Madeleine Dowling, technical manager at Wesleyan, the specialist financial mutual for doctors, said that this consultation contained no surprises. It sets out proposals that are fully in line with the NHS pensions overhaul, the first stage of which came into effect in October 2022, she explained.

Ms Dowling added: ‘As part of the original consultation on pensions in 2022, it was agreed that the bands would increase annually by the AfC increases. It has recently been agreed to increase the salaries for AfC employees by 5% and this consultation simply increases the bands by 5% as agreed. It ensures that no-one skips pay bands because of annual pay increases.’

Meanwhile, a second round of changes to pension contribution tiers is also still expected to take place in October 2023.

‘This change will reduce the number of tiers down from 11 to six,’ said Ms Dowling. ‘We are still awaiting consultation on that.’

The current DHSC consultation closes at 11:45pm on Wednesday 17 May.

Proposed member contribution structure from 1 April 2023

TierPensionable earnings from 1 April 2023 (rounded down to the nearest pound)Contribution rate from 1 April 2023
1£0 to £13,2465.1%
2£13,247 to £17,6735.7%
3£17,674 to £24,0226.1%
4£24,023 to £25,1466.8%
5£25,147 to £29,6347.7%
6£29,635 to £30,6388.8%
7£30,639 to £45,9959.8%
8£45,996 to £51,70710%
9£51,708 to £58,97111.6%
10£58,972 to £75,63212.5%
11£75,633 and above13.5%
Source: DHSC

It follows changes made to the GP pension scheme as part of this year’s Spring budget, aimed at retaining doctors.

The changes were:

  • The Lifetime Allowance charge will be removed before being abolished altogether, ‘removing barriers to remaining in work and simplifying the tax system by taking thousands out of the complexity of pension tax.’
  • The Annual Allowance will be increased from £40,000 to £60,000, in order to ‘incentivise highly-skilled workers to remain in the labour market.’

A version of this story was first published by Pulse’s sister title Management in Practice



Please note, only GPs are permitted to add comments to articles

Richard Greenway 16 May, 2023 11:12 pm

This may help a bit- but still makes no sense to me.
If all scheme members paid the same percentage contributions – then lower paid workers pay less, higher more.

Increasing the percentage as you earn more, with no additional scheme benefits is effectively just a tax, which comes straight back to the Treasury in the same year. Your pension is based on your (pensionable) pay not your contribution level.

Turn out The Lights 17 May, 2023 3:29 pm

The arrogance of the establishment who think people are stupid and there to be herded like cattle.
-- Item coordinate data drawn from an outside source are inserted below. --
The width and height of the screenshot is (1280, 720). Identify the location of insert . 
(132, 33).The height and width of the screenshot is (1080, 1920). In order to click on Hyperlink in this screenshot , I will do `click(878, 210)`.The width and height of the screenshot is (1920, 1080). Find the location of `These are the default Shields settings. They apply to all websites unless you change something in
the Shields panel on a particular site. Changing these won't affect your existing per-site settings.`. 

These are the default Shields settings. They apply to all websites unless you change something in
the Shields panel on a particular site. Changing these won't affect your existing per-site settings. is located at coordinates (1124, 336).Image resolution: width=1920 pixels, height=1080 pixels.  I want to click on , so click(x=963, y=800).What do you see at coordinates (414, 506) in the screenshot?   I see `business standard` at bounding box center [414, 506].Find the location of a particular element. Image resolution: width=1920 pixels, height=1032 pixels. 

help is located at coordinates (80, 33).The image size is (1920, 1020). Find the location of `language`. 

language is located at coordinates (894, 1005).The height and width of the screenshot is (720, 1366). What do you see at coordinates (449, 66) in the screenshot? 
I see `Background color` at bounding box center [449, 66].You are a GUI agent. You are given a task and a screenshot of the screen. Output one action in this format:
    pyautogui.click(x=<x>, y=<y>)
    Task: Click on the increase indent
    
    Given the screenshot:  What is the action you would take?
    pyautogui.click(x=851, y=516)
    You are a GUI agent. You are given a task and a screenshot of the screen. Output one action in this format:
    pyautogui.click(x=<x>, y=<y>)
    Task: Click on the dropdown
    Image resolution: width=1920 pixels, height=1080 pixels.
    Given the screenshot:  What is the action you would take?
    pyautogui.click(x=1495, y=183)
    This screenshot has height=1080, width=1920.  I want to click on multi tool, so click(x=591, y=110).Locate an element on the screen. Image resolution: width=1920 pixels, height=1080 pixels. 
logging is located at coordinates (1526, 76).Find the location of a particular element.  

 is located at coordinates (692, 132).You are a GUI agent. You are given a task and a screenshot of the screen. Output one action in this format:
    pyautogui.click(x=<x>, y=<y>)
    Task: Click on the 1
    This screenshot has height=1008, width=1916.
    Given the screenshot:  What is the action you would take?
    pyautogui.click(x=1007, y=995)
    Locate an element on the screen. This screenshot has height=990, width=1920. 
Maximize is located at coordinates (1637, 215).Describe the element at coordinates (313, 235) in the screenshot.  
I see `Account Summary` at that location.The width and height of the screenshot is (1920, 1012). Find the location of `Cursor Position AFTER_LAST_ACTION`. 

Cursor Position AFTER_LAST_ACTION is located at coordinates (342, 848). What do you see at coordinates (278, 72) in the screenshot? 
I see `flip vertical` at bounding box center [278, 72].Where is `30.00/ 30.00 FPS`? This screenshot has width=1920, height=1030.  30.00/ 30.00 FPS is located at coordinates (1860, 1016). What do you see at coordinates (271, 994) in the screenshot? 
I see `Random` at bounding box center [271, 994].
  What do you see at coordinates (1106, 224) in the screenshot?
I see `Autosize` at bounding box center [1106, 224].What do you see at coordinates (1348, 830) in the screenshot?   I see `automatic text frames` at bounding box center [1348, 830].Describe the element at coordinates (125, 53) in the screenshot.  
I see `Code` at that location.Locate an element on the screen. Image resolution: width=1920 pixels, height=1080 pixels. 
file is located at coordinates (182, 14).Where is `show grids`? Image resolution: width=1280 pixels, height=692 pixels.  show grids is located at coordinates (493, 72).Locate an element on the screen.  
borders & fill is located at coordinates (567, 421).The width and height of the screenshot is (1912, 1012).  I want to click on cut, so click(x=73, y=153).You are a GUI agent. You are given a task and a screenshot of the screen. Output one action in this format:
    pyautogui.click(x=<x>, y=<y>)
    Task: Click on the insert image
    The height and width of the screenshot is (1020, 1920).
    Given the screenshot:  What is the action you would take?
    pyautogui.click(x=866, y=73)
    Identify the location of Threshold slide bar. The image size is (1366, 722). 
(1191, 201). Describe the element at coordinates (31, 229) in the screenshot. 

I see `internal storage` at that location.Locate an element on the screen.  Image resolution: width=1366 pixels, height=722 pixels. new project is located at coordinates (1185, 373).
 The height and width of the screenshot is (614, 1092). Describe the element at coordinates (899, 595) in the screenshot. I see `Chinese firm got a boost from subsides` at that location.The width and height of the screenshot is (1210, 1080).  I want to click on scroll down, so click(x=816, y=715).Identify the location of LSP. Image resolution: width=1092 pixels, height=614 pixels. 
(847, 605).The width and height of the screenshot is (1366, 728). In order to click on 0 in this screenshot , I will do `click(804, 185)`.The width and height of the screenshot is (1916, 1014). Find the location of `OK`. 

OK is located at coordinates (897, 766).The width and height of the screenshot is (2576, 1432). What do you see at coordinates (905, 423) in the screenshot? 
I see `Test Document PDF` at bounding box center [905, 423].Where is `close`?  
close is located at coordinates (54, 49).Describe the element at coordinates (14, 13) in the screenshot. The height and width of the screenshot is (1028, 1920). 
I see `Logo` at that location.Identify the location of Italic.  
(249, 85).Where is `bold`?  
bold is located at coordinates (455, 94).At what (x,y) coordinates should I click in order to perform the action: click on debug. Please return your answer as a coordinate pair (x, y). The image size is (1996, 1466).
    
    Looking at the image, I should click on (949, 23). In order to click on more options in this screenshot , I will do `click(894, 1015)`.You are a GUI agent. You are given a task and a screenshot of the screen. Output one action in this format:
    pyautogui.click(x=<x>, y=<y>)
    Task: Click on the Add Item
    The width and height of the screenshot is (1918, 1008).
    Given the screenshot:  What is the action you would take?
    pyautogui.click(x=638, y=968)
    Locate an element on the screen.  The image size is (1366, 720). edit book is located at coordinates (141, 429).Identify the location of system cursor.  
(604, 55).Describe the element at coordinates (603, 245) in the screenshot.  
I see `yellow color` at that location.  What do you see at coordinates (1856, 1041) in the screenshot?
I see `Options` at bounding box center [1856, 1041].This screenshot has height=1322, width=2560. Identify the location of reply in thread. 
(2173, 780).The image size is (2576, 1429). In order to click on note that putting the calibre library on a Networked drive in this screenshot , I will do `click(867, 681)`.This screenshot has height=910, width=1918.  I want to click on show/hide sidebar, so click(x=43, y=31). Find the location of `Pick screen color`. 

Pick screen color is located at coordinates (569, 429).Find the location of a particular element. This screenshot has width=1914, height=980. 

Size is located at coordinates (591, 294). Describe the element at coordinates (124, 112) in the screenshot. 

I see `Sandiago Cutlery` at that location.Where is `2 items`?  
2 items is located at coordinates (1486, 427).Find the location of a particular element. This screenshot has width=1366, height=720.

David Jarvis 18 May, 2023 9:34 am

I am not defending the tiers per-se but the higher earners get tax relief on their pension payments at a higher rate than the lower earners. so if you are paying 40% tax you will get 40% off your pension payments but the person paying 20% will only get 20 %. Some in the 100-125 k band will be getting 60%. I have not the energy to check the nhs tax bands for equity on this basis but still suspect it is a tax on the higher paid. Sadly with AA and LTA issues many of the higher paid pull out making the NHS pension less self sustaining.